DEPARTMENT OF STATE REVENUE
04-20150638P.LOF

Letter of Findings: 04-20150638P
Tax Administration
For The Tax Years 2012 and 2013


NOTICE: IC § 6-8.1-3-3.5 and IC § 4-22-7-7 require the publication of this document in the Indiana Register. This document provides the general public with information about the Department's official position concerning a specific set of facts and issues. This document is effective on its date of publication and remains in effect until the date it is superseded or deleted by the publication of another document in the Indiana Register. The "Holding" section of this document is provided for the convenience of the reader and is not part of the analysis contained in this Letter of Findings.

HOLDING

When Department found that Company overpaid certain tax and also had an outstanding tax liability, the overpayment was required to be applied to Company's outstanding tax liability before being refunded. When the overpayment was a partial payment, it was first applied to penalties and interest owed and then to the tax. The payment made prior to September 15, 2015 was not refundable under the Emergency Rules of the 2015 Amnesty. Company paid the full amount of assessment under protest as a result; its full payment was not an Amnesty payment and could be refunded pursuant to general Indiana law.

ISSUES

I. Tax Administration - Partial Payments and Application.
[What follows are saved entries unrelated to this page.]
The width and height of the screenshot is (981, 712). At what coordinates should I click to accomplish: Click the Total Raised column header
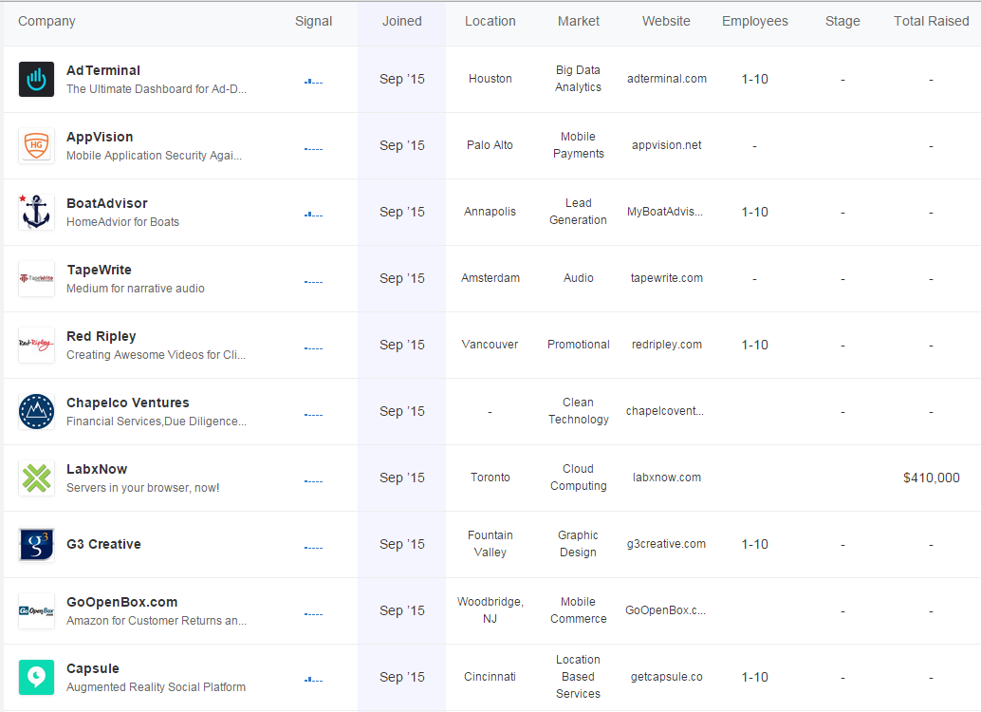tap(931, 21)
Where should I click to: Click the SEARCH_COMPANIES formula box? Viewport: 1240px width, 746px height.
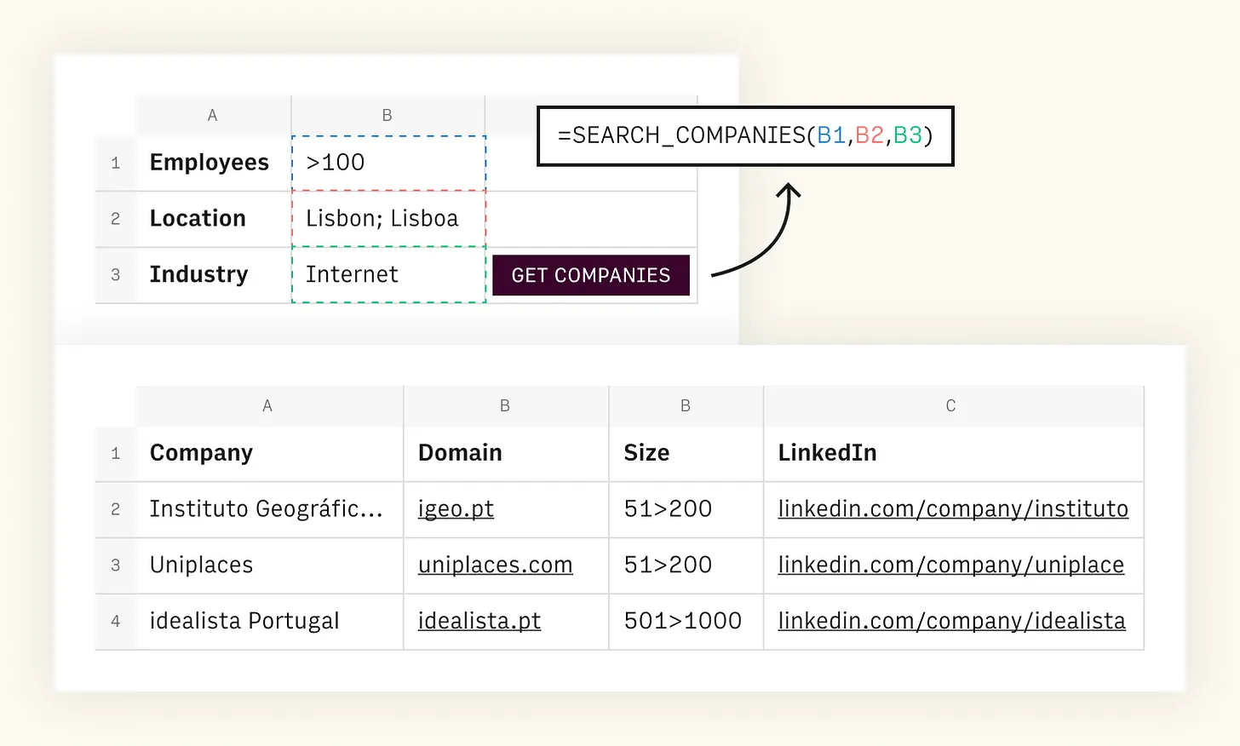pyautogui.click(x=745, y=136)
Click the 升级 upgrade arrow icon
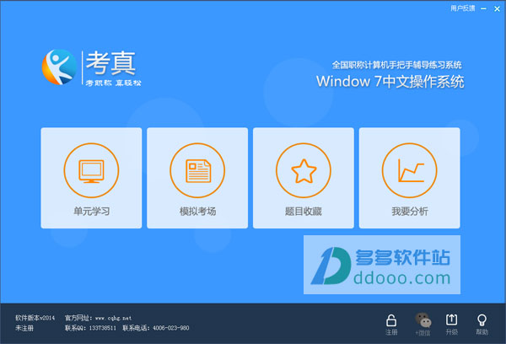Screen dimensions: 506x344 451,320
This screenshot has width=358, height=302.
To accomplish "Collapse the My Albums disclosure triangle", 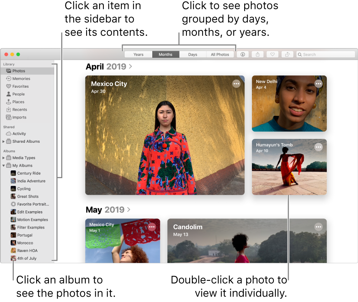I will point(3,165).
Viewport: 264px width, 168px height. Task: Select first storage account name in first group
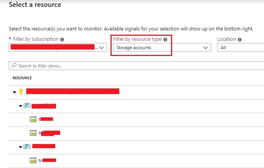tap(46, 119)
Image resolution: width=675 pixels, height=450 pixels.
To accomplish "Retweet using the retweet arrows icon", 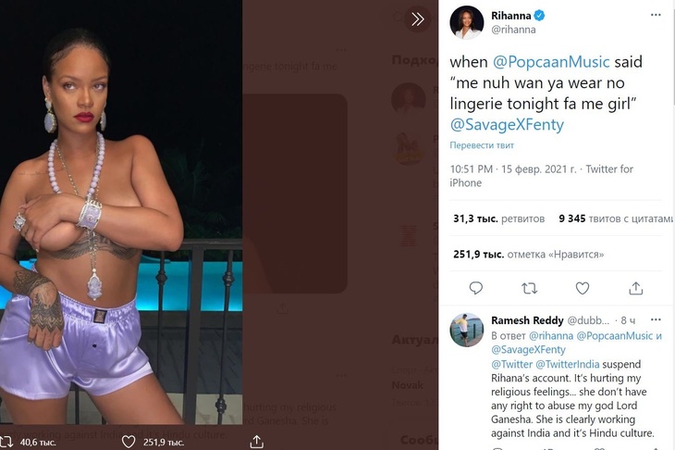I will (529, 288).
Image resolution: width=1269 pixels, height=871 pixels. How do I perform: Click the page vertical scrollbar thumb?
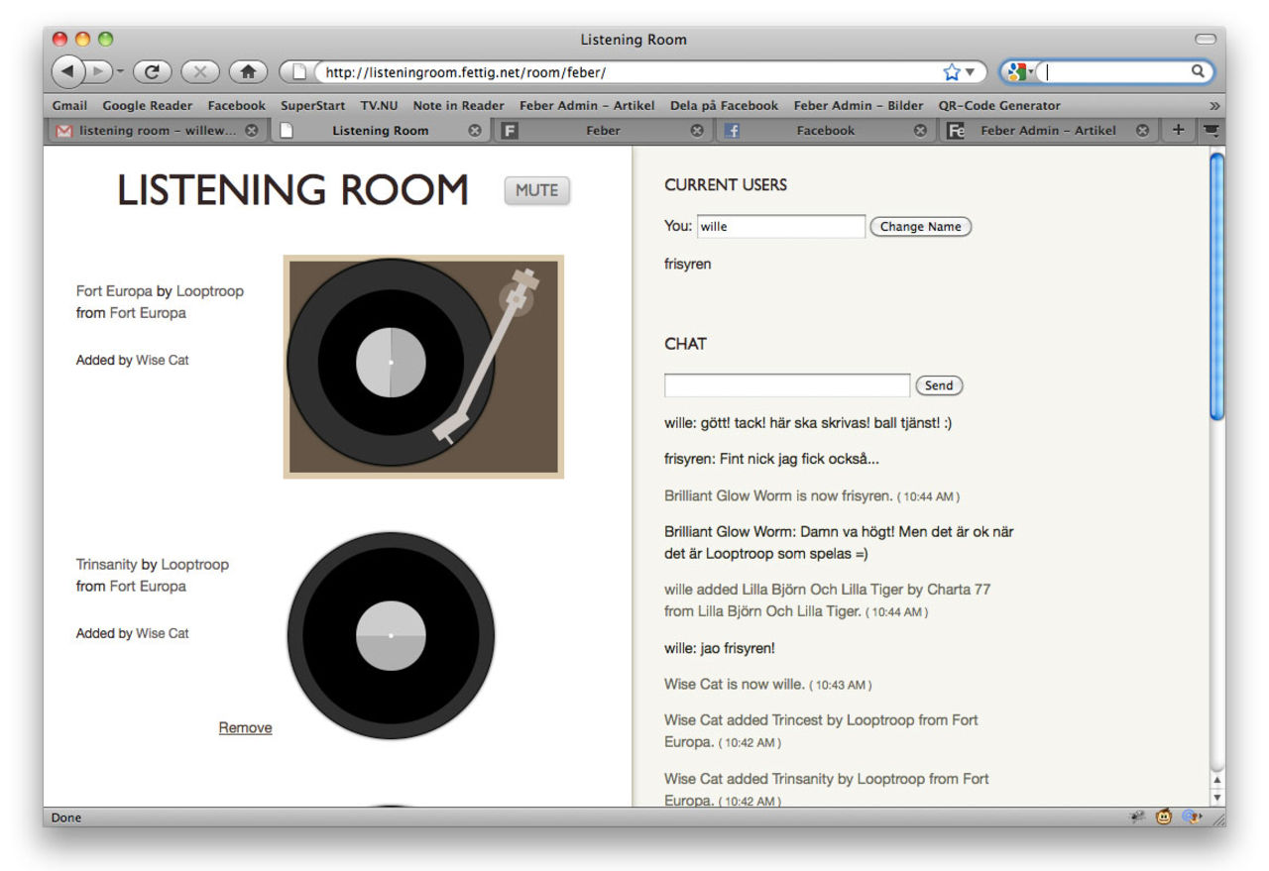click(x=1216, y=287)
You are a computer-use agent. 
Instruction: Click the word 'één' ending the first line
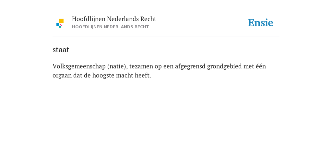pyautogui.click(x=261, y=66)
Authority: IC § 6-8.1-3-17; IC § 6-8.1-5-1; IC § 6-8.1-8-1.5; IC § 6-8.1-9-1; IC § 6-8.1-9-2; IC § 6-8.1-10-1; IC § 6-8.1-10-2.1; Lafayette Square Amoco, Inc. v. Indiana Dep't of State Revenue, 867 N.E.2d 289 (Ind. Tax Ct. 2007); Indiana Dep't of State Revenue v. Rent-A-Center East, Inc., 963 N.E.2d 463 (Ind. 2012); Miller Brewing Co. v. Indiana Dep't of State Revenue, 903 N.E.2d 64 (Ind. 2009); Indiana Dep't of State Rev. v. Caterpillar, Inc., 15 N.E.3d 579, 587 (Ind. 2014); Scopelite v. Indiana Dep't of Local Gov't Fin., 939 N.E.2d 1138 (Ind. Tax Ct. 2010); Wendt LLP v. Indiana Dep't of State Revenue, 977 N.E.2d 480 (Ind. Tax Ct. 2012); Emergency Rule 15-240(E).

Taxpayer requests that the Department abate interest pursuant to an amnesty program established in late 2015.

II. Tax Administration - Statutory Interest.

Authority: IC § 6-8.1-10-1.

Taxpayer requests that the Department abate the interest.

STATEMENT OF FACTS

Taxpayer is a company doing business in Indiana. Taxpayer is required to file sales tax and withholding tax returns and remit taxes.

In late 2014, the Indiana Department of Revenue ("Department") audited Taxpayer for tax years 2012 and 2013. The audit was concluded in early 2015. The Department's audit assessed Taxpayer additional sales and use tax with statutory interest for 2012 and 2013. The audit also determined that Taxpayer overpaid the withholding tax for the tax year 2013. The Department subsequently refunded the overpayment on July 27, 2015. After the refund check was issued, the Department applied the check to Taxpayer's outstanding liabilities - audit assessments - on August 11, 2015. The check payment was specifically applied to interest. The interest was attributable to Taxpayer's 2012 tax liability which was then currently due. The proposed assessment of the 2012 tax liability was issued August 21, 2015, which stated the remaining balance due.

In July 2015, the Indiana General Assembly enacted a special provision, 2015 Ind. Acts 2959, P.L. 213-2015 § 91 (codified at IC § 6-8.1-3-17(c)) (effective as of July 1, 2015), requiring that the Department establish and implement a tax amnesty program ("Amnesty Program"). The Department promulgated Emergency Rule 15-240(E) (effective July 27, 2015), 20150729 Ind. Reg. 045150240ERA. A letter, dated August 19, 2015, informed Taxpayer the Amnesty information. Another Amnesty letter with more specific information of Taxpayer's 2012 tax liability was sent August 22, 2015.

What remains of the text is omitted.